I sat in her TV room. I call her Bubba, but her name is Tala. It means “little palm tree” in Arabic. We were both still getting used to the fact that she has a TV room. It is something I associate with adulthood. It was five in morning, still dark outside. She was in her leggings, a sports bra and a tank top. I wore my leggings.
I had bought them from Old Navy for the job I had accepted and then turned down. I drove up to Bend Oregon where I would begin this job. I braved the Mt Hood pass as it snowed and I prayed. Once I got through the pass I called my sister and cried at her with snot sliding down my upper lip. I called the company and told them I would not be attending the orientation the next day. The man I spoke to asked me what was wrong. I told him the job simply wasn’t right for me. Tears eased out of my eyes again. I told him that I would be crying soon if I did not hang up. He wished me luck and hung up the phone. I checked into my Motel 6 room. I ate a yellow curry noodle dish from the local Thai restaurant and watched New Girl in between cheap sheets for the rest of the night. Tears continued to ooze, but there was no more sobbing
My leggings were black and white and looked more athletic than I was. I sat on the couch and Tala did the work out I was supposed to be doing too. My eyes were puffy. She did squats as I told her about the man in Los Angeles who I had been spending most of my nights with less than a week ago. Portland had dragged me away from him with its familiar friendships and evergreen trees.
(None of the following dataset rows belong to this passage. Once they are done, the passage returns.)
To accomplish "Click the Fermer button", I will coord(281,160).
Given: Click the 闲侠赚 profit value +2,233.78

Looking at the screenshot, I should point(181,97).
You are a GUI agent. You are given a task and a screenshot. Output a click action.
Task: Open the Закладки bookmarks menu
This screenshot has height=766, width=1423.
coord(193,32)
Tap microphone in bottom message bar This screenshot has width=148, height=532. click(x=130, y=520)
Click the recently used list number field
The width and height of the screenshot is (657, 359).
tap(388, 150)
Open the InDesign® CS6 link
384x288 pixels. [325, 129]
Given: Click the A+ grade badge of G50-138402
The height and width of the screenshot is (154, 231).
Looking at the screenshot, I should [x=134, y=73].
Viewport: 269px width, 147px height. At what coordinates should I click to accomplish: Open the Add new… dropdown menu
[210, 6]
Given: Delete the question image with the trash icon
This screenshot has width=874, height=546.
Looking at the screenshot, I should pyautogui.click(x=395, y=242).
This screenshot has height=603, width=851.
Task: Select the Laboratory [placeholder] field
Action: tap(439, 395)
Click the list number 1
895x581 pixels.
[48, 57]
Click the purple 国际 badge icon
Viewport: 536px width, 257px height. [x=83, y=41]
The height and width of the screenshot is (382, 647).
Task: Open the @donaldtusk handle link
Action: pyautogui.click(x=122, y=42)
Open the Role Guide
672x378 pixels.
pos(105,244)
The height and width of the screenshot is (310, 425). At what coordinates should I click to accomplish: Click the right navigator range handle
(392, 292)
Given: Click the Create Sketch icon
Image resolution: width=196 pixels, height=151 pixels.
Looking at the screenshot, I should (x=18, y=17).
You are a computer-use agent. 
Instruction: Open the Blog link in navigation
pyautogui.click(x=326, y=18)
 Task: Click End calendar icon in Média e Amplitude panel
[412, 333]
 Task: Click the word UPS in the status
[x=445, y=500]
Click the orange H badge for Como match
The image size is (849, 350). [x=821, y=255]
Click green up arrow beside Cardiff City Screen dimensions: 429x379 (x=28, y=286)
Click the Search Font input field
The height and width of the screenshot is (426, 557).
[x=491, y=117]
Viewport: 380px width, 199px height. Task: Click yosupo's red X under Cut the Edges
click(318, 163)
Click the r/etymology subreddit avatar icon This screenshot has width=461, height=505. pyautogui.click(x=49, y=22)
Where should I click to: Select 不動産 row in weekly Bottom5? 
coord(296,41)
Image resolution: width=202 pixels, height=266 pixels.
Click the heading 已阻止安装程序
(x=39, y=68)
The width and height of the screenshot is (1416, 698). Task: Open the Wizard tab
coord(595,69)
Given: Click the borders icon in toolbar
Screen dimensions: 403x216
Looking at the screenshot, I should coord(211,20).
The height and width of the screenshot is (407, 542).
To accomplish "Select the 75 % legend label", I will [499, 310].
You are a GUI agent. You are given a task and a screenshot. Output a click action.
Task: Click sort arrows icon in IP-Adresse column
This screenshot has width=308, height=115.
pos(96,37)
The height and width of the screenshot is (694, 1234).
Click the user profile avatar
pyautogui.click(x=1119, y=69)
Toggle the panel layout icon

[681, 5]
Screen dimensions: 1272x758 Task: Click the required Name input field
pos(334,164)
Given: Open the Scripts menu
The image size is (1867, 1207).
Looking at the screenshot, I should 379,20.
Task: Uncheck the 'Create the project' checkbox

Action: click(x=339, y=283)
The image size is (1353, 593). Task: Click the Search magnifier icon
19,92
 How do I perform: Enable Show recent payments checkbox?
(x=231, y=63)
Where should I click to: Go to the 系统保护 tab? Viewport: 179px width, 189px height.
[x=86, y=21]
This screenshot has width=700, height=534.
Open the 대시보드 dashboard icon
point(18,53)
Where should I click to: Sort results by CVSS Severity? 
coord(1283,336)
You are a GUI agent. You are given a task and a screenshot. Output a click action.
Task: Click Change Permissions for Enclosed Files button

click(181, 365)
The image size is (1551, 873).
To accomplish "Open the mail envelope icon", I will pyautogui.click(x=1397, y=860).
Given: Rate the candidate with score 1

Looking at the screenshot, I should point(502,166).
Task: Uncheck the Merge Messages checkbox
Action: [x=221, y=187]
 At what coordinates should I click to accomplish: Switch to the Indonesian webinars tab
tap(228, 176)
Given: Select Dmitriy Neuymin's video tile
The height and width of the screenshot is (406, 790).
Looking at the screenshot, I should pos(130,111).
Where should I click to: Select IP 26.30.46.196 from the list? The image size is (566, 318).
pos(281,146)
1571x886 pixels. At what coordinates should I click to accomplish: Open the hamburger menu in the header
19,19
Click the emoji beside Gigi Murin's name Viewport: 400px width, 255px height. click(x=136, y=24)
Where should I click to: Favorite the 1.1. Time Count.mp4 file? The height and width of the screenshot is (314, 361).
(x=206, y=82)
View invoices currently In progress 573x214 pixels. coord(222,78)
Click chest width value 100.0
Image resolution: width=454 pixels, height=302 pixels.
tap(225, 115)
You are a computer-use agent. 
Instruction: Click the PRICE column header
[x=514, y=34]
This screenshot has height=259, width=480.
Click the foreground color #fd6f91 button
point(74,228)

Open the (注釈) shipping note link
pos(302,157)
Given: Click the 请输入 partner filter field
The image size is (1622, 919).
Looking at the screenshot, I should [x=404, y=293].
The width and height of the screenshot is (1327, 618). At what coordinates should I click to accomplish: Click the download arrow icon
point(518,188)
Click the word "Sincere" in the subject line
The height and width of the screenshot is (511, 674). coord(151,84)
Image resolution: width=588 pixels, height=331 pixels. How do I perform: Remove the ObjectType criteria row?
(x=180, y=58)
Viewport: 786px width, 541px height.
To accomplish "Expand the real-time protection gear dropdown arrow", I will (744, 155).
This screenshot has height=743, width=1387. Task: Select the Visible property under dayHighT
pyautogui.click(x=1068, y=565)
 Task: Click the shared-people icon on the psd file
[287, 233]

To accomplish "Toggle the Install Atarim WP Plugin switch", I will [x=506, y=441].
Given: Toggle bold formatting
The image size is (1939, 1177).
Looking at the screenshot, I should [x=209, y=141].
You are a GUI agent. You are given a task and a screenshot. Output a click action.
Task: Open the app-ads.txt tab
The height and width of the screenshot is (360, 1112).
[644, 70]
The night before my phone had lit up with the words “Vh calling.” Vh’s real name is Aaron and he is the man from Los Angeles. Our first “morning after”, I woke up early. I rushed in getting dressed. My head still spun. He woke up as I was standing at the foot of his bed with one arm in my blouse.
“You leaving?” he said squinting in my direction.
“Take my number down. “
And I did saving it under the first two letters my fingers touched.
The first text I sent him was
“Do you have any STDs?”
“Haha, nope.” He responded.
“Are you lying?” I asked
“Why would I lie about that?”
The next night he invited me over and we went on our first date, drinking beers in his kitchen of the house that he owns. We asked questions like
“Do you have any siblings?”
“What would your last meal be?”
And then he invited me out with his friends and they approved. Then we were something more than we were before that.
The thing I miss most about him is his comfort. Not just the comfort of being around somebody I know, but the comfort of being so certain that he wanted me. He sought companionship.
On the phone, the night before sitting in the TV room, we talked about ending our Portland, Los Angeles affair. I no longer had plans of coming back. He asked me why I didn’t want to be with him. I told him it had nothing to do with being or not being with him.
“Edge of Glory” played on the TV as Tala did crunches and I stared and thought. Rain was breaking the silence of dawn outside. Lady Gaga sang and I felt a subtle pang of relief of being with her in a rainy city that did not have any expectations.